Now some of you might look at this and say, "Hmm, that sounds nice. But it's Utopian."
There is proof.
In the mid-1990s, Microsoft started an encyclopedia called Encarta. They had deployed all the right incentives. Professionals were paid to write and edit thousands of articles. Well-compensated managers oversaw the whole thing to make sure it came in on budget and on time.
A few years later, another encyclopedia got started, with a different, "do it for fun" model. No one was paid a single cent. They did it because they enjoyed doing it.
Now, if you had, just 10 years ago, asked anyone who would win out between these two different models for creating an encyclopedia, you would not find anyone who would have predicted the Wikipedia model.
This is the titanic battle between these two approaches. There is intrinsic (bottom-up) versus extrinsic (top-down) motivators. There is autonomy, mastery and purpose versus carrots-and-sticks.
Who wins? Intrinsic motivation, autonomy, mastery and purpose - every single time.

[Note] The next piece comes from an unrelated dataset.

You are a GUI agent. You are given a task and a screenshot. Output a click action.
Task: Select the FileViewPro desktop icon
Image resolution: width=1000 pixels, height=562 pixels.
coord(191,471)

The secret to high performance isn't rewards and punishments, but that unseen intrinsic drive - the drive to do things for their own sake and the drive to do things because they matter.
If we can get past this dangerous ideology of carrots-and-sticks, we can radically transform and strengthen our education systems.
* Parts of this article are adapted from Daniel Pink's "Surprising Science of Motivation".
Dr Theva is a senior lecturer at the School of Educational Studies, Universiti Sains Malaysia. Through this fortnightly column and the ENGAGE (Education for Sustainable Global Futures) programme at USM, he and his colleagues hope to help transform the landscapes of Malaysian schooling and higher education systems. He can be contacted at firstname.lastname@example.org.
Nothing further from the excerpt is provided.